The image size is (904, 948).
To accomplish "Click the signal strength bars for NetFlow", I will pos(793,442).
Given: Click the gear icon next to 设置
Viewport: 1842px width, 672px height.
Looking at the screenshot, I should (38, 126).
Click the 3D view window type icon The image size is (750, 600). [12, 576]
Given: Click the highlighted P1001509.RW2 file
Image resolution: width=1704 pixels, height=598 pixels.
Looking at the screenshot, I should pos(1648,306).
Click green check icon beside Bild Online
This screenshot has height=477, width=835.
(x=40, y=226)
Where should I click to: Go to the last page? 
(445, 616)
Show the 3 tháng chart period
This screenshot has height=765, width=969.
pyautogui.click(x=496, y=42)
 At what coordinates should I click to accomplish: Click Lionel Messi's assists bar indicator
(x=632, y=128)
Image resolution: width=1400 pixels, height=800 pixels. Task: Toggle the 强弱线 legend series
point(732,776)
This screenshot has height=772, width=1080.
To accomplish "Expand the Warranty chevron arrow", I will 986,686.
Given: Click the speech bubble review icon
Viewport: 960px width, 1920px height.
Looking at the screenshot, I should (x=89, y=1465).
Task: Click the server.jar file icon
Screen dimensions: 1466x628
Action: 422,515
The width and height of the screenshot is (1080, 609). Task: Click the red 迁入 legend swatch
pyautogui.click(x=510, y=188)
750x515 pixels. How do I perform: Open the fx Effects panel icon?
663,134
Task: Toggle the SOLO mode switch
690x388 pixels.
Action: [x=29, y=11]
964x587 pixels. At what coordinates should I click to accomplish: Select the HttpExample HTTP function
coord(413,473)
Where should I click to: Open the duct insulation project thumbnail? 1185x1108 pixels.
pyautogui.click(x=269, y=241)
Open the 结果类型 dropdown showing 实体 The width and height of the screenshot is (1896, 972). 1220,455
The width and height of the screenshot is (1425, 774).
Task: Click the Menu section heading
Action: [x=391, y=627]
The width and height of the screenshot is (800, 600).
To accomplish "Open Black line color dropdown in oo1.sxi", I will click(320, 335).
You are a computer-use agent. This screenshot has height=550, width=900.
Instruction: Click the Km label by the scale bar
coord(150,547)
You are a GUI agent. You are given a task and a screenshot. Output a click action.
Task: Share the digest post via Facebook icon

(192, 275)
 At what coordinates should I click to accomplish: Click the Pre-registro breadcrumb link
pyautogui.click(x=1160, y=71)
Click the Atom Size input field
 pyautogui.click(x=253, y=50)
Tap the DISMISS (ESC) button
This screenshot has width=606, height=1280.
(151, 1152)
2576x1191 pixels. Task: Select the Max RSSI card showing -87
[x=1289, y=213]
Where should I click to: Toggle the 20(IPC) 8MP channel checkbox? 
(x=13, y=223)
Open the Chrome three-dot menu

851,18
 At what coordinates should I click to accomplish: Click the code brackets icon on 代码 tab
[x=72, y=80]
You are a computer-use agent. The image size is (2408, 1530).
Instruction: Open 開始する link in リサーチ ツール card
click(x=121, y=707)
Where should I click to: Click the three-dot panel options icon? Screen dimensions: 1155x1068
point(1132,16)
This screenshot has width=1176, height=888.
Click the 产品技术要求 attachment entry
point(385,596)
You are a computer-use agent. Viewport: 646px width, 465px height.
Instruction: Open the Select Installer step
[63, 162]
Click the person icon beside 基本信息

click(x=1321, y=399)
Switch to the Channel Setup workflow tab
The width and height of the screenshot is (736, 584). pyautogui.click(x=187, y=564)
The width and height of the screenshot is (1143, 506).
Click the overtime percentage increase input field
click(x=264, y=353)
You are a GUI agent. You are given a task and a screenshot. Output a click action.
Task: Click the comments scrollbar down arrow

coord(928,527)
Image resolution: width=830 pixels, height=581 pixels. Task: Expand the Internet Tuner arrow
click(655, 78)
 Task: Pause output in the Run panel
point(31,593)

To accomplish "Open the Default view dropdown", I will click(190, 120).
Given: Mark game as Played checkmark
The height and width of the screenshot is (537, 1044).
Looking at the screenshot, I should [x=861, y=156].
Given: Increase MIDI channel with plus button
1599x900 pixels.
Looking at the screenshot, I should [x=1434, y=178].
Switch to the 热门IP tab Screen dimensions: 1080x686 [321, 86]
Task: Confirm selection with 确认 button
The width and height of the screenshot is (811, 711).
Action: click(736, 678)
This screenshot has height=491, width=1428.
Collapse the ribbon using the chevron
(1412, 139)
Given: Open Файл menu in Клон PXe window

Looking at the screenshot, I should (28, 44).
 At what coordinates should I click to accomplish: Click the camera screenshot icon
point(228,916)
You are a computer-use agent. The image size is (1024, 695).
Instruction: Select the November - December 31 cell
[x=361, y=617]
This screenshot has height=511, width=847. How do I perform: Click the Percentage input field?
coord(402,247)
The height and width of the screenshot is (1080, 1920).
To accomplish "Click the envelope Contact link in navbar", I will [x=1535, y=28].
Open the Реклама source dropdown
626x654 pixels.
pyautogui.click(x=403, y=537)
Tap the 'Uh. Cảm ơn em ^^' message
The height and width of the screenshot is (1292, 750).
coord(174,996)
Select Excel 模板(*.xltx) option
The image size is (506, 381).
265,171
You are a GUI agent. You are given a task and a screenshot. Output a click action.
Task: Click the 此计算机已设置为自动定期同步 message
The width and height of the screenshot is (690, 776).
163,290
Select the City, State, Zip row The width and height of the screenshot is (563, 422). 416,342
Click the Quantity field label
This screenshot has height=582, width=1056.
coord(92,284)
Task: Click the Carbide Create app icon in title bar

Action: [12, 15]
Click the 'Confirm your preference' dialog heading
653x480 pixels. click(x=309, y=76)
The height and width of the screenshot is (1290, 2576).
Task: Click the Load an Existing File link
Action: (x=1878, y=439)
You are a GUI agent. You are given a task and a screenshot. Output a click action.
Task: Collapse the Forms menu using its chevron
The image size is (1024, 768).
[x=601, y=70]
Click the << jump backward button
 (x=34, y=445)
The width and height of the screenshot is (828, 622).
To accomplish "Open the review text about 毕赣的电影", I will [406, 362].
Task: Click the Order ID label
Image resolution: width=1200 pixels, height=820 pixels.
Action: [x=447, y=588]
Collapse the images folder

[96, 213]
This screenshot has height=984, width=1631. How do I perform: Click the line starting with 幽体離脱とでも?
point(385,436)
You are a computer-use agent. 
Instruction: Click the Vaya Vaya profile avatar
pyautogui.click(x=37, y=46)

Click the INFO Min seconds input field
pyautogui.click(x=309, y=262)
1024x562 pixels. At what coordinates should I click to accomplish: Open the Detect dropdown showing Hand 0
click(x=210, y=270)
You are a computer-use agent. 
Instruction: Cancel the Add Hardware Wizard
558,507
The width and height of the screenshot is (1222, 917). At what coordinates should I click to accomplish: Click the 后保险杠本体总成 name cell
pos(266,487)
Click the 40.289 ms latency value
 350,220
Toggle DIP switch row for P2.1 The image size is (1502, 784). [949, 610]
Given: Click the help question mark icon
----------------------------------------
Copy exactly the lines above, starting at the opening line and finishing at the line in which "Given: Click the highlighted" occurs.

▶ **Solution to this problem**:
The image size is (904, 948).
To accomplish "Click the signal strength bars for NetFlow", I will pos(793,442).
Given: Click the gear icon next to 设置
Viewport: 1842px width, 672px height.
Looking at the screenshot, I should (38, 126).
Click the 3D view window type icon The image size is (750, 600). [12, 576]
Given: Click the highlighted P1001509.RW2 file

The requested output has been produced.